The problem starts with a

knight = Battler.new(1000, 10, 3)

Upvotes: 3

Views: 346

Answers (1)

cremno
cremno

Reputation: 4927

As you may know attr_accessor accepts a list of symbols (or strings) and for each one two methods are defined: a so-called a setter (e.g. health=) and getter (health). A list (not an actual type btw.) is one or several expressions separated by a comma, so in your case Ruby expected another expression after :armor because you put a comma thereafter.

(If the trailing comma was intentional, tell us. Some programmers use and recommend them in certain cases (and depending on the language). Though it would make any answer a bit more complicated since Ruby is actually fine with them - just not in this case.)

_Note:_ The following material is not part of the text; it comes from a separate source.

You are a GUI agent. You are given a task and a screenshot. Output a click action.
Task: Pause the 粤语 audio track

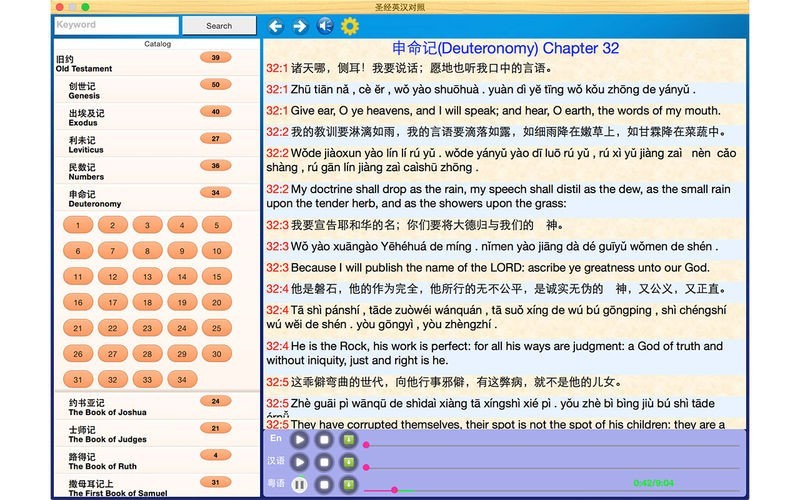pyautogui.click(x=298, y=485)
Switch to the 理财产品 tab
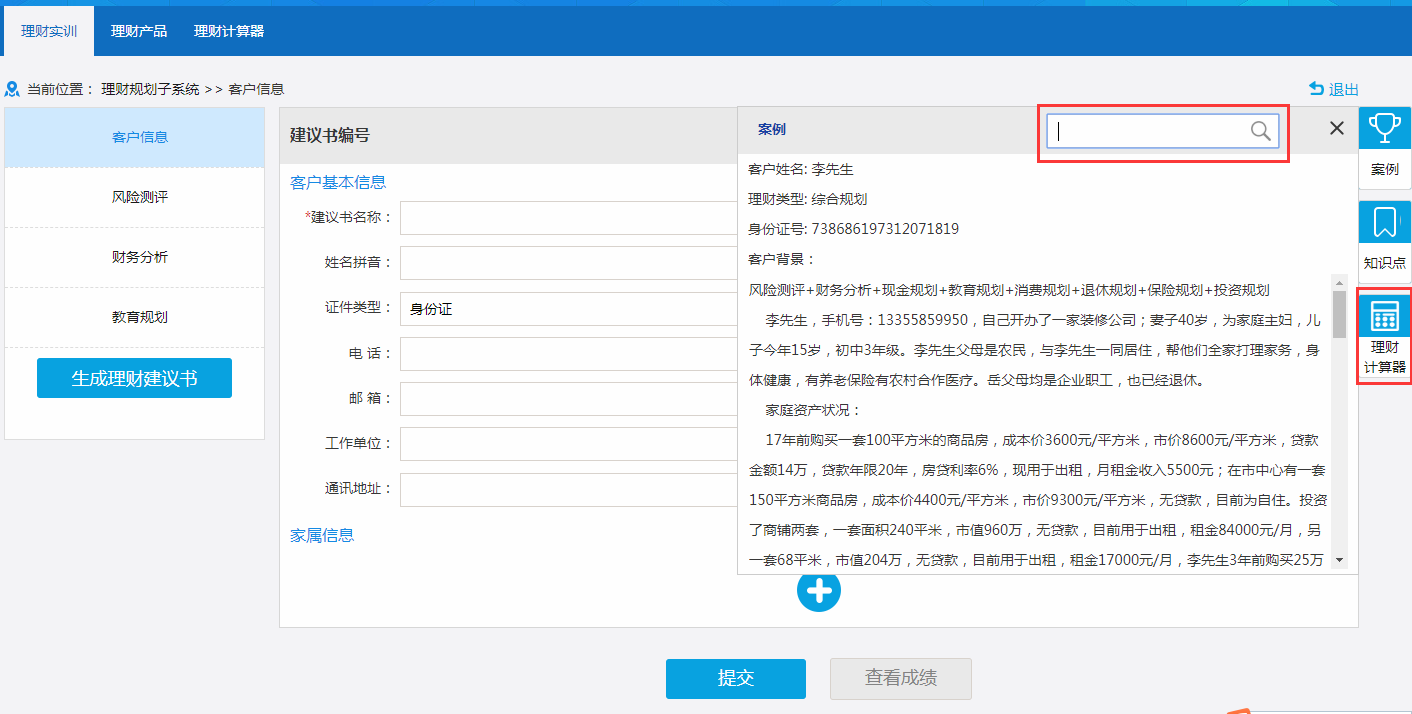Image resolution: width=1412 pixels, height=714 pixels. pyautogui.click(x=139, y=31)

However that's only one part of your bug's explanation. One of Ruby's most basic features as a programming language is that nearly everything has a value (expressions). For example, try something like x = if ... in other languages! It often won't work as many languages have if-statements, not if-expressions.

In Ruby method definitions are also expressions: defining a method via def (def foo; end) used to return nil. Since Ruby 2.1 method definitions return the method's name (:foo). Now the return value of def-expressions may not seem to be very useful to you and it isn't in many cases but you probably agree the method name (:foo) is certainly more useful than nil.

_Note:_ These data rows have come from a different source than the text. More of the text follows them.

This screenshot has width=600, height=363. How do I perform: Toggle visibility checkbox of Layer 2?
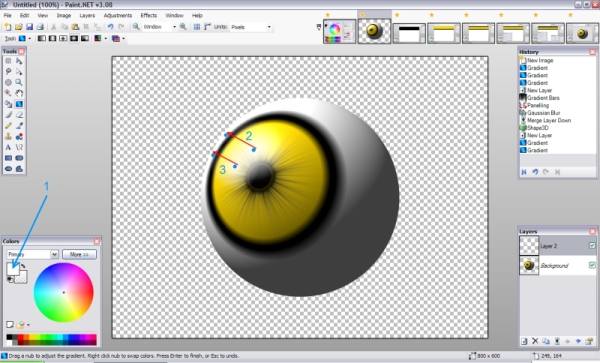coord(592,246)
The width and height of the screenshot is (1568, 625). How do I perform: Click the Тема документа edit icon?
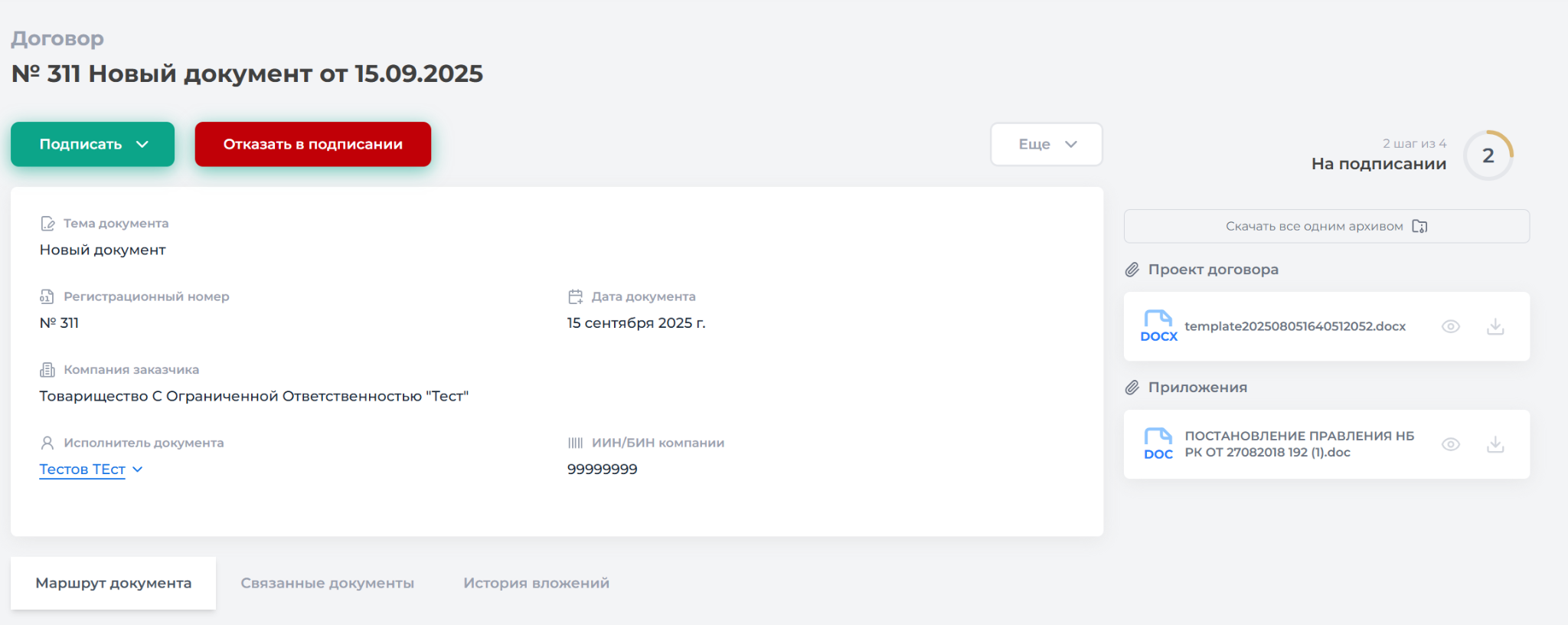[x=47, y=224]
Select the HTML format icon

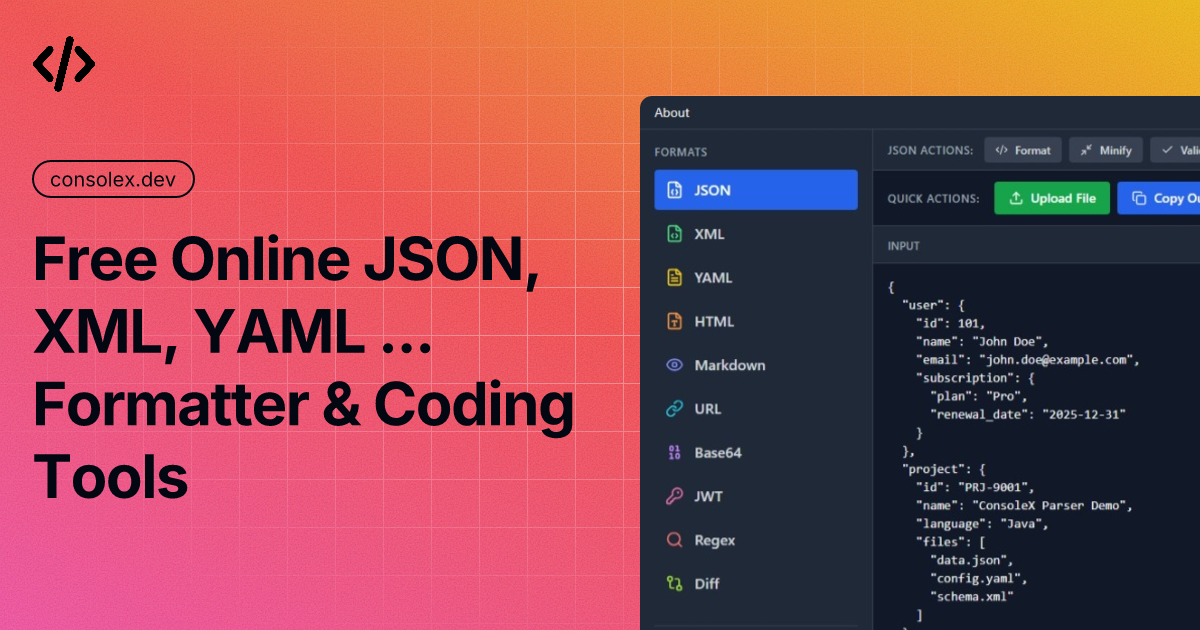click(674, 321)
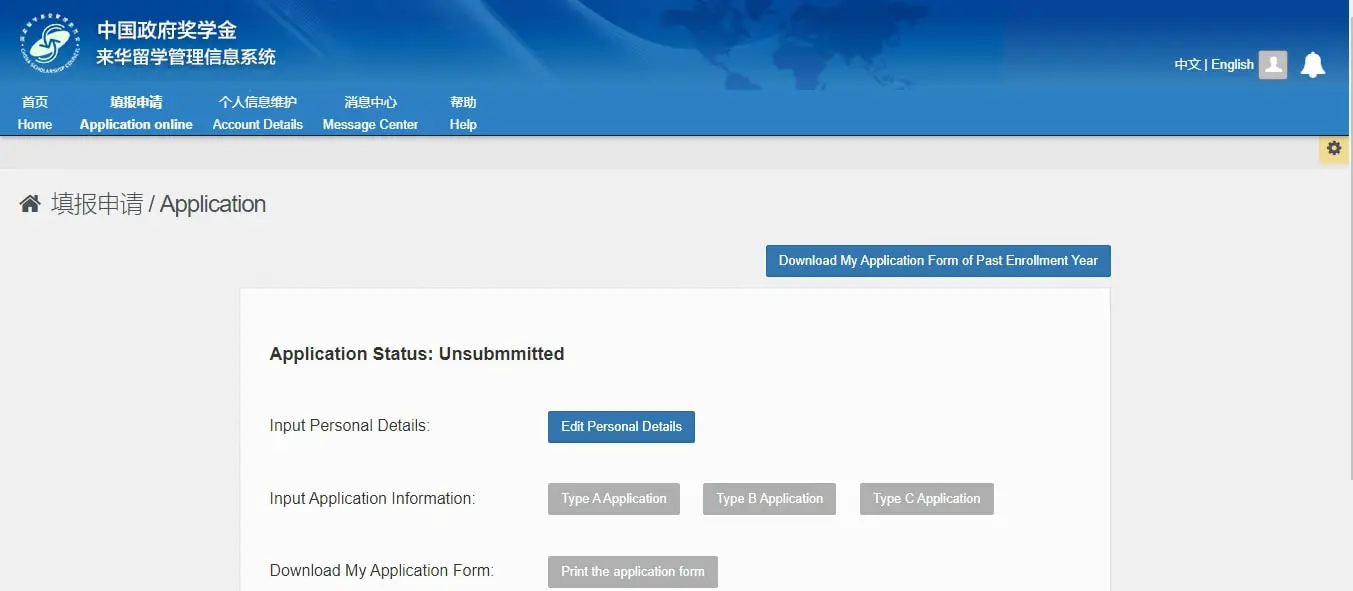Click the user profile avatar icon
The width and height of the screenshot is (1353, 591).
point(1273,65)
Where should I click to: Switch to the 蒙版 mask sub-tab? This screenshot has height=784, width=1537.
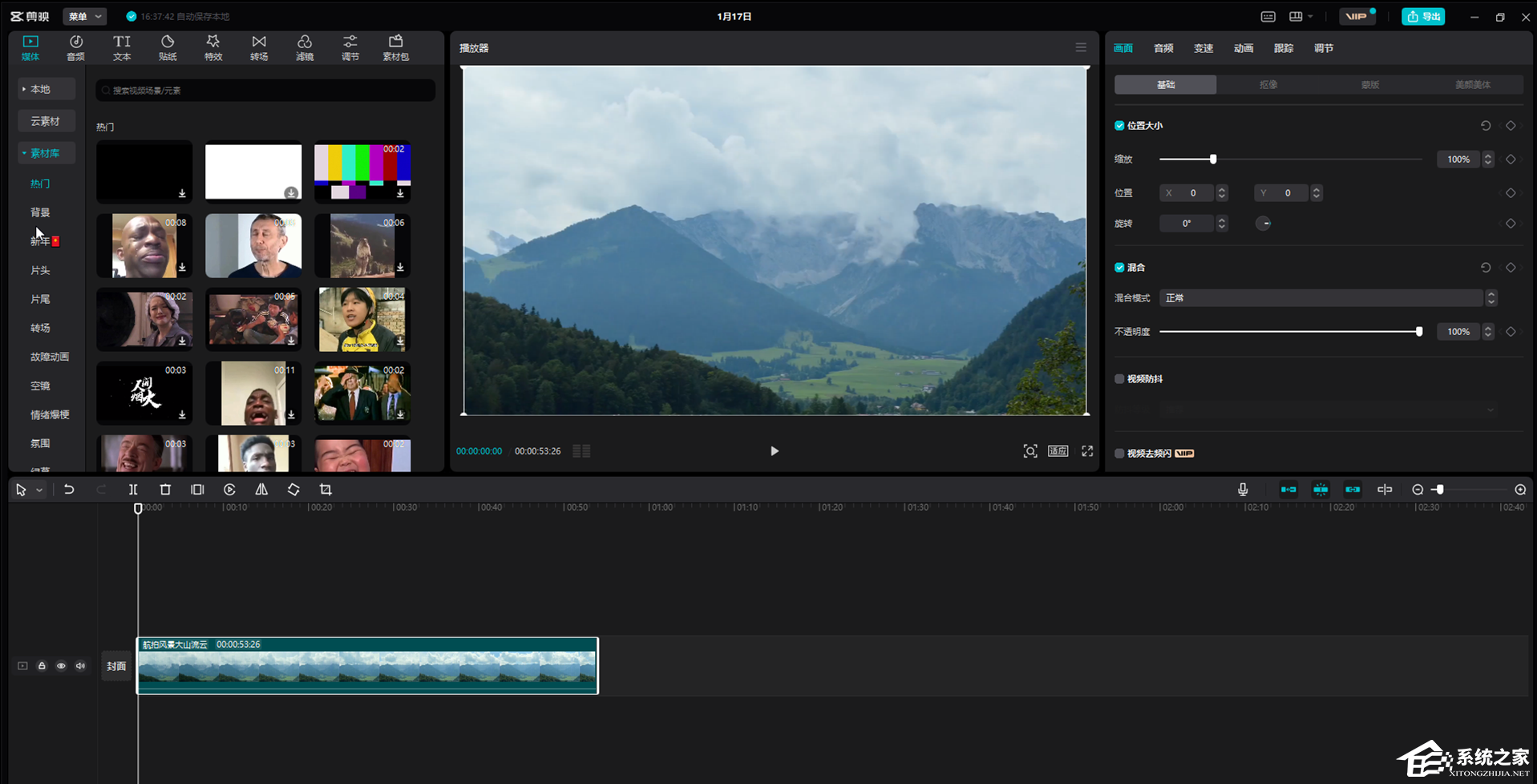point(1370,85)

The primary use case for this are methods like private, public, method_function, etc. which aren't keywords but are used like one (their defining feature is for calls the parentheses are omitted):

private def foo
end
# before 2.1
private  # from now on every method in this class context will be private
def foo
end
# or
def foo
end
private :foo  # only foo will be private but we have to repeat the name

Our friend attr_accessor is also such a keyword-like method but the value of def expressions is more important here. Remember it's the name of a method as a symbol. You wrote (simplified):

attr_accessor :health, :damage, :armor,
def initialize(health, damage, armor)
end

# which after the method was defined becomes
attr_accessor :health, :damage, :armor, :initialize

To make it a bit more clear - without attr_accessor your code might look like this:

class Battler
  def initialize(health, damage, armor)  # takes 3 required arguments
  end
  def health
    @health
  end
  def health=(v)
    @health = v
  end
  # damage, armor
  def initialize  # takes no arguments
    @initialize
  end
  def initialize=(v)
    @initialize = v
  end
end

You see you're redefining Battler#initialize and your new one doesn't take arguments because getters usually don't.

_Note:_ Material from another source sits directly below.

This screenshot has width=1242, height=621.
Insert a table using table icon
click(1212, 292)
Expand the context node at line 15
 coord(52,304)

Redefinitions aren't treated as errors since they can be intentional however Ruby can emit a warning for you. Run ruby -w test.rb on the command line and it outputs:

test.rb:15: warning: assigned but unused variable - knight
test.rb:16: warning: assigned but unused variable - goblin
test.rb:2: warning: method redefined; discarding old initialize
test.rb:3: warning: previous definition of initialize was here
Traceback (most recent call last):
         1: from test.rb:15:in `<main>'
test.rb:15:in `new': wrong number of arguments (given 3, expected 0) (ArgumentError)

Here you can see that in line 2 the initialize method which was originally defined on line 3 is redefined. If you're confused why line 3 comes before line 2 here, then remember that the method definition is part of the list passed to attr_accessor so the def-expr has to be evaluated before the call.